Screenshot grounding data
▬▬▬

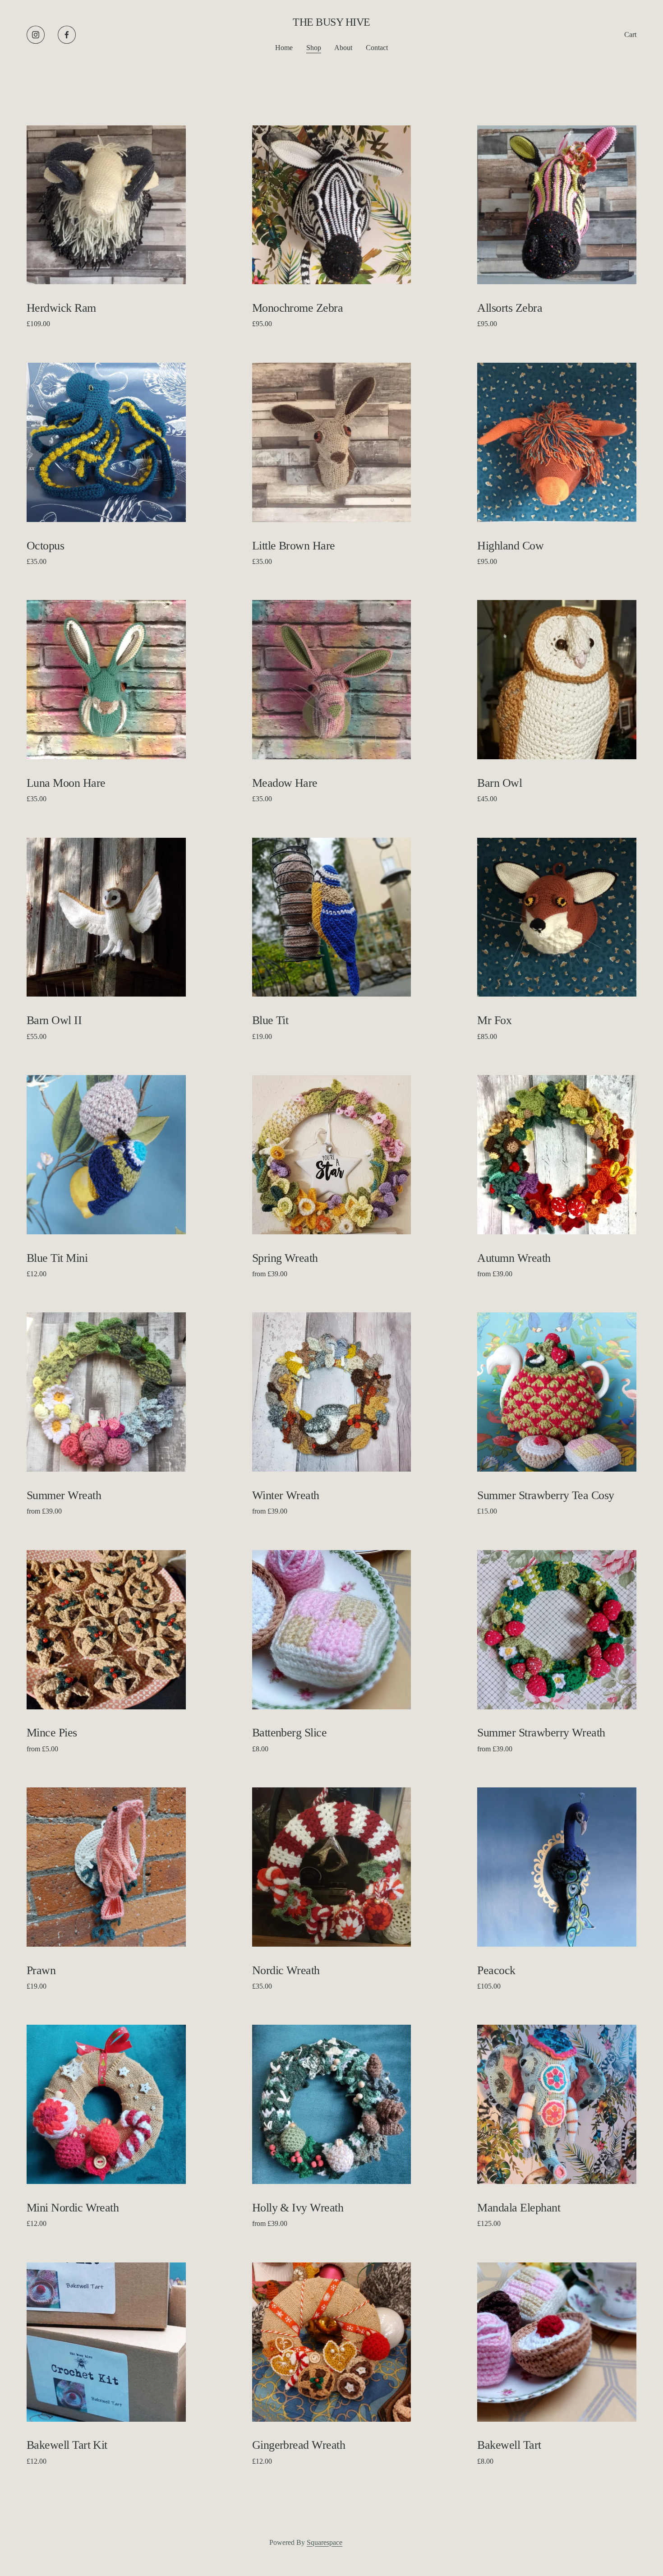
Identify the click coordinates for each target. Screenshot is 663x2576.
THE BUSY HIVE (331, 22)
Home (284, 47)
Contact (377, 47)
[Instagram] (36, 35)
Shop (313, 47)
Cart (630, 34)
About (343, 47)
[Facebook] (67, 35)
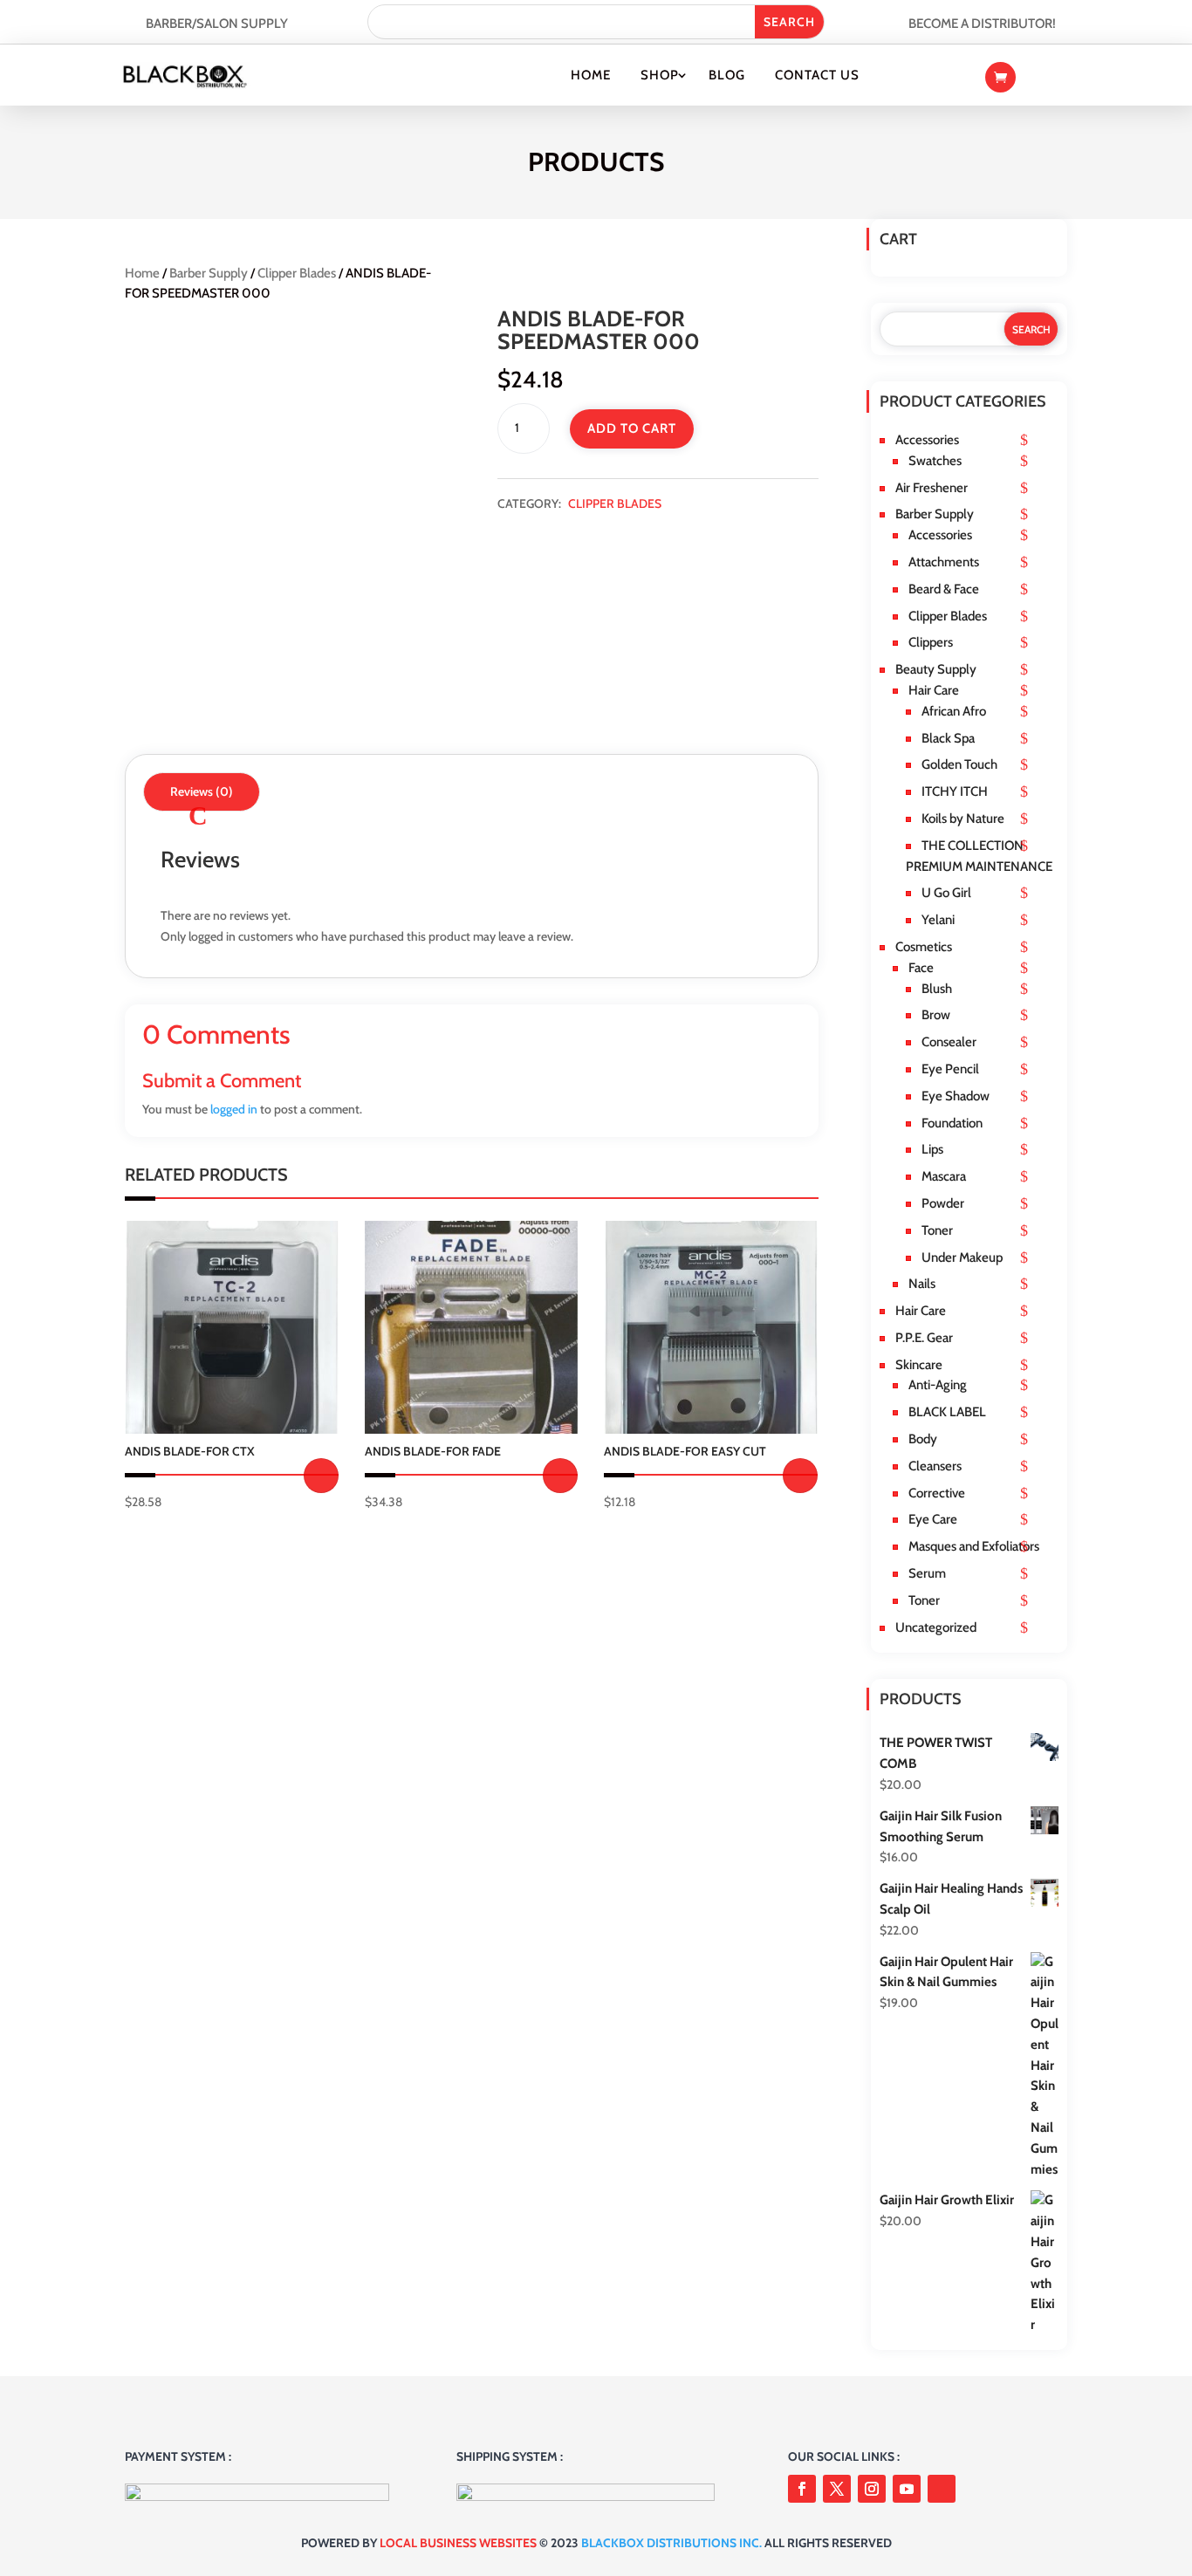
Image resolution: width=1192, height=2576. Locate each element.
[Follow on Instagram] (872, 2489)
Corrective (936, 1493)
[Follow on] (942, 2489)
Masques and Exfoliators (973, 1546)
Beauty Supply (935, 669)
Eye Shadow (955, 1096)
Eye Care (932, 1519)
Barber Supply (208, 273)
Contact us (817, 75)
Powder (942, 1203)
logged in (233, 1109)
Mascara (943, 1176)
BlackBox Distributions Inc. (671, 2543)
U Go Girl (946, 893)
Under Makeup (962, 1257)
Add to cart (631, 428)
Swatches (935, 461)
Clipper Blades (296, 273)
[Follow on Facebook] (802, 2489)
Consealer (948, 1042)
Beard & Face (943, 589)
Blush (936, 989)
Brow (935, 1015)
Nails (921, 1283)
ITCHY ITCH (954, 791)
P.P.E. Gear (924, 1338)
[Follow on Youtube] (907, 2489)
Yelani (938, 920)
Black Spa (948, 738)
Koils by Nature (962, 818)
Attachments (943, 562)
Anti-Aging (937, 1385)
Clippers (930, 642)
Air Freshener (931, 488)
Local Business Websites (458, 2543)
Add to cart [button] (321, 1475)
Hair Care (933, 690)
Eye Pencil (950, 1069)
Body (922, 1439)
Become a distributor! (982, 23)
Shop (660, 75)
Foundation (952, 1123)
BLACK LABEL (947, 1412)
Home (591, 75)
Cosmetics (923, 947)
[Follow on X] (837, 2489)
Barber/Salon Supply (217, 23)
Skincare (918, 1365)
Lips (932, 1149)
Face (921, 968)
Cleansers (935, 1466)
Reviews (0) (201, 791)
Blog (727, 75)
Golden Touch (959, 764)
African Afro (953, 711)
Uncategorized (935, 1627)
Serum (927, 1573)
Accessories (927, 440)
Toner (937, 1230)
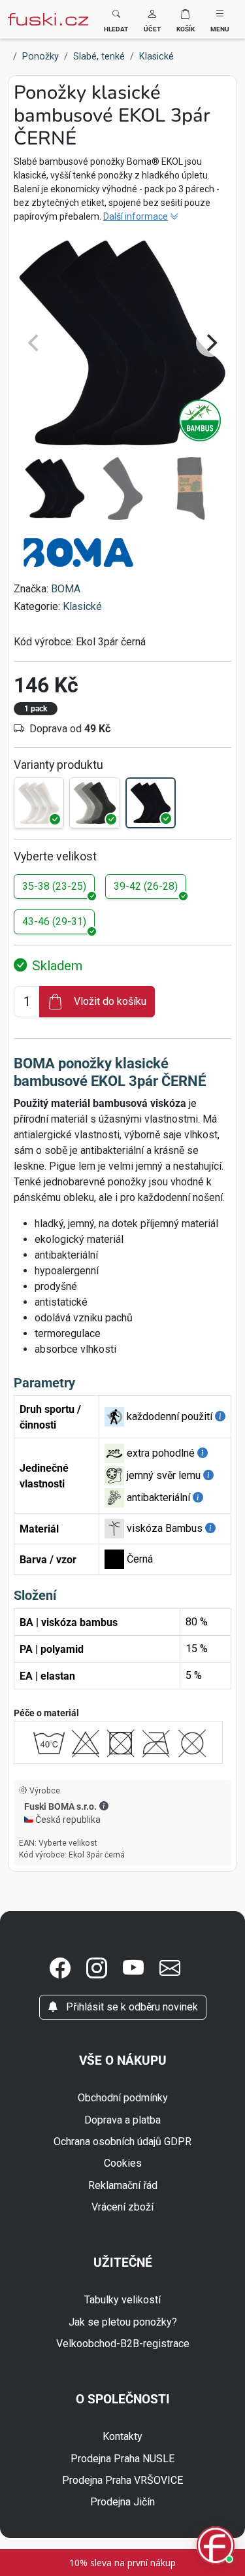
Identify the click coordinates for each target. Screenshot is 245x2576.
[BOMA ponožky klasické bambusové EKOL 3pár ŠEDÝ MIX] (94, 802)
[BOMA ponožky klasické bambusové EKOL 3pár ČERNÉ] (150, 802)
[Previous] (34, 342)
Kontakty (122, 2436)
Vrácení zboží (122, 2207)
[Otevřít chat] (216, 2547)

▬▬▬

> **ACTIVITY**:
Which lines above include the string "each"? Show them.

> **SOLUTION TO THE EXERCISE**:
Identify the click coordinates for each target. Screenshot is 663x2576.
Image resolution: width=1192, height=2576. Locate each element.
Identify the click coordinates for each target. Screenshot is 245x2576.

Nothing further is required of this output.